All of the staff physicians recognized the skills of Mitzi. If and when a patient would come in with ankle trauma the bone-and-joint specialists would endorse, “Have Mitzi look at the x-ray and then call me.” To the best of my knowledge and recollection, Mitzi was never honored or otherwise officially recognized by either our medical staff or our house staff. Mitzi was never given any awards, plaques, dinners out, letters of appreciation, letters of commendation and so on and so forth. Why not? Could it have been that the physicians, both attending staff and house staff were ashamed of admitting just how much they learned from Mitzi and just how much they depended on Mitzi?


And what became of Mitzi?

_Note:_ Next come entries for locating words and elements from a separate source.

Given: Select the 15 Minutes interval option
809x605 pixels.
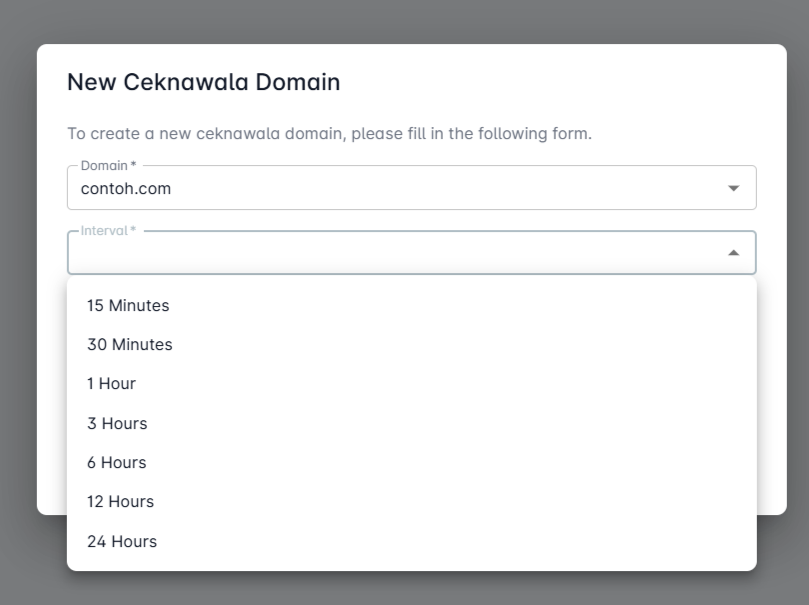Looking at the screenshot, I should (128, 306).
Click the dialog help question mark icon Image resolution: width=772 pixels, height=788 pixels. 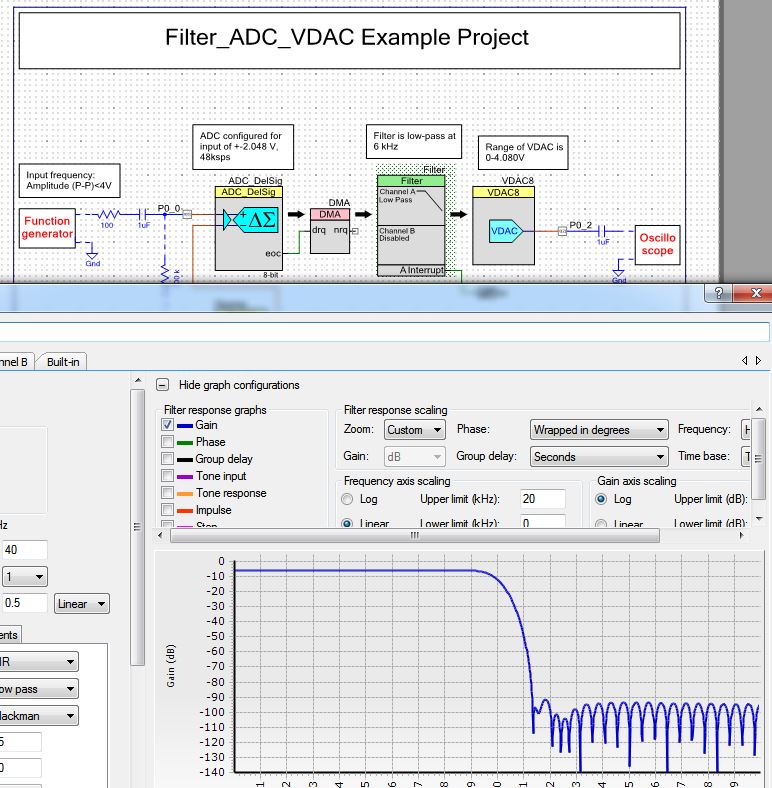718,293
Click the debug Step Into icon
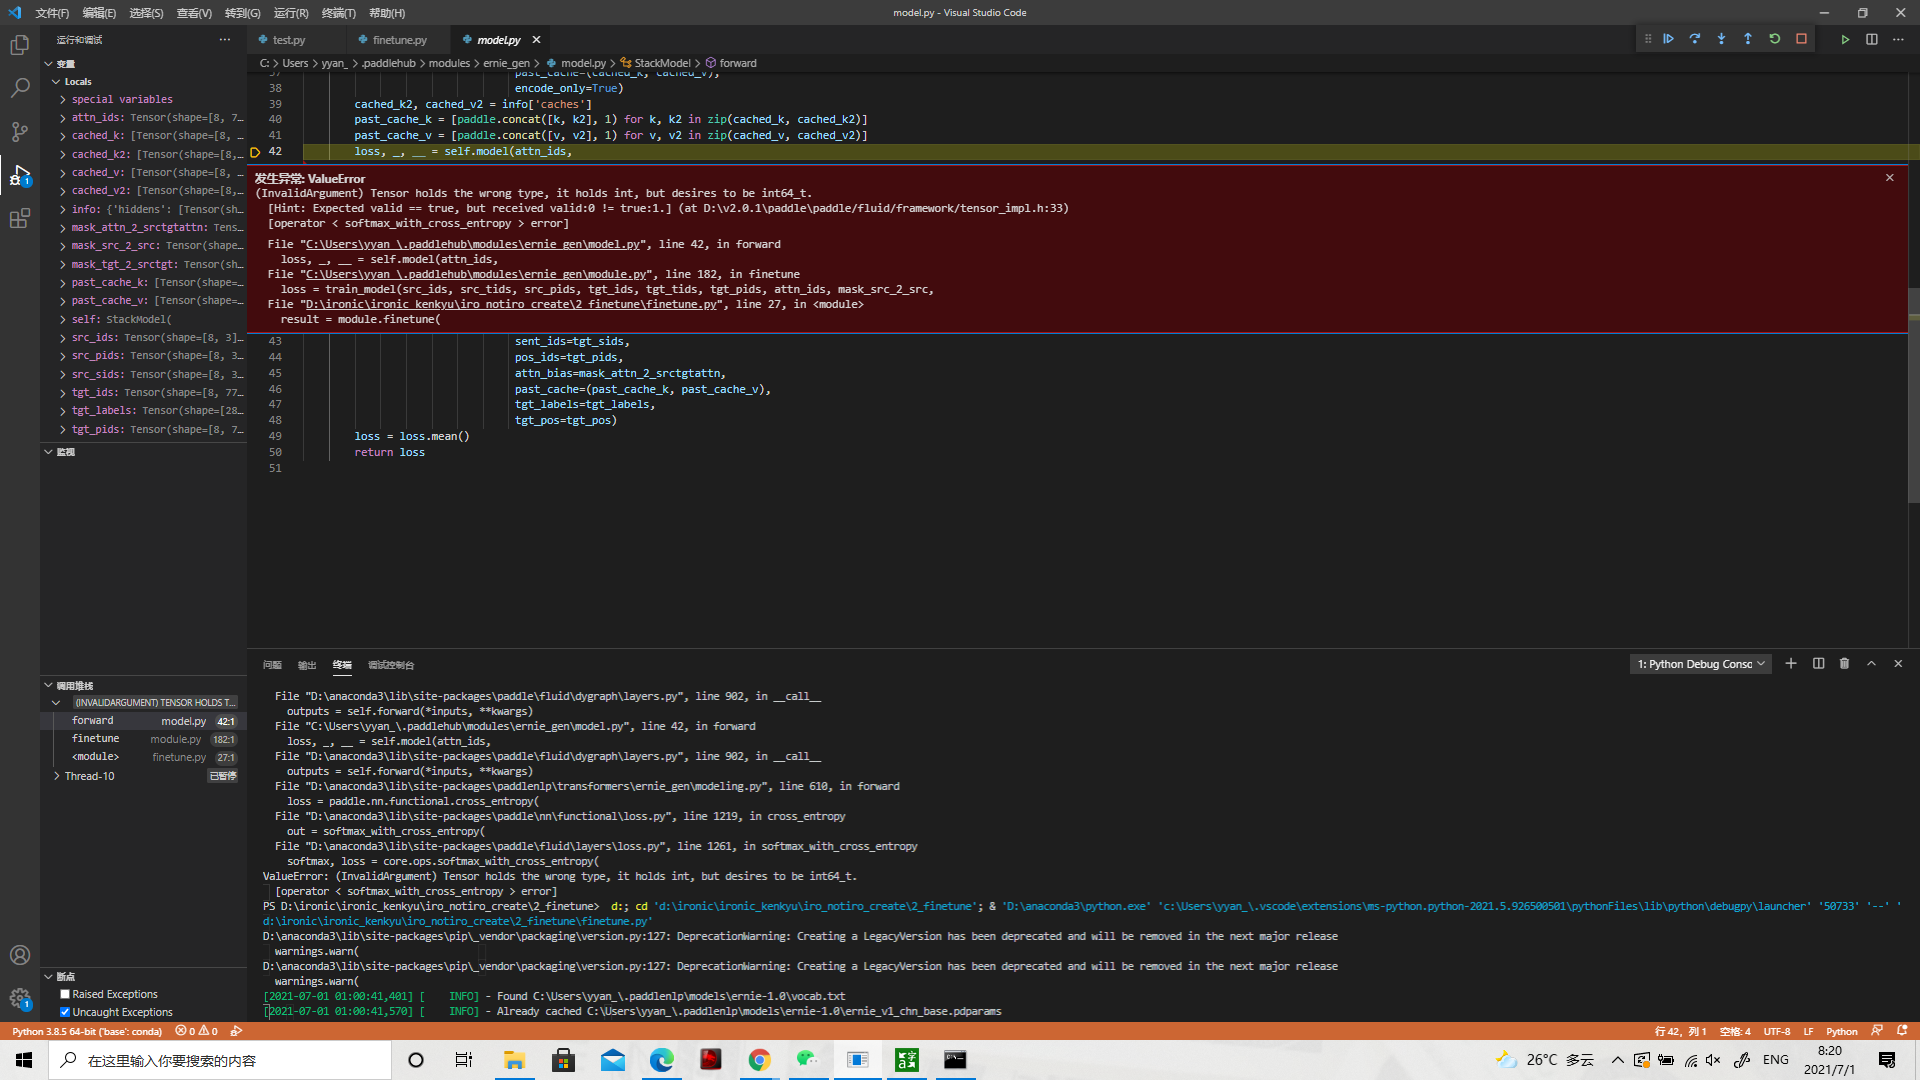The width and height of the screenshot is (1920, 1080). pos(1721,39)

Did she receive the outstanding care that she taught us to provide when she herself became unwell? Mitzi was herself hospitalized with unrelenting, never-ending, round-the-clock chest pain. In those dark ages, now decades ago, imaging was in its infancy. The chest x-rays were reported as negative. The laboratory data was unrevealing. I can still see and hear the chief-of-medicine, speaking in his deep voice and surrounded by his acolytes, waving his hand in the hallway outside her room and endorsing, “Aside from the small probability of malignancy...”


Matters came to a crisis when some well-meaning provider wrote on Mitzi’s scut sheet (list of things to get done), “Get a psychiatry consult,” that, in those days of stereotyping mental health professionals and stereotyping mental illness (has that changed?) deeply wounded Mitzi. In those dark days before patient’s rights, Mitzi was not supposed to see her scut sheet which was to be tossed (shredded?) and not to be, never ever to be, a permanent portion of her chronological record of medical care, but Mitzi, being perceptive, and knowing about scut sheets, albeit gravely ill, somehow did get to see her scut sheet.


Finally she demanded and got a medical oncology consultant who performed a needle biopsy of the inner lining of her chest and documented pathologically a spreading malignant cancer, primary site undetermined. At last Mitzi, under a sentence of virtually certain death, now knowing the reason for her relentless chest pain, achieved a measure of peace. Was it the irony of her life that she who not only gave so much to the treatment and care of untold numbers of patients and trained untold numbers of interns when she was ill she was dealt with in a strange manner? Mitzi lives now in my memory. May she rest in peace and may her memory always be for a blessing.

Please accept my appreciation for my meager and imperfect endeavor to voice my humble and respectful appreciation of all of my nurse-mentors.

Thanks Mitzi! God-bless!  God-speed!  God’s-Grace!



1. Cohen, I.B. “The Triumph of Numbers: How Counting Shaped Modern Life,” W. H. Norton, 2006. Chapter 9 is devoted to Florence Nightingale.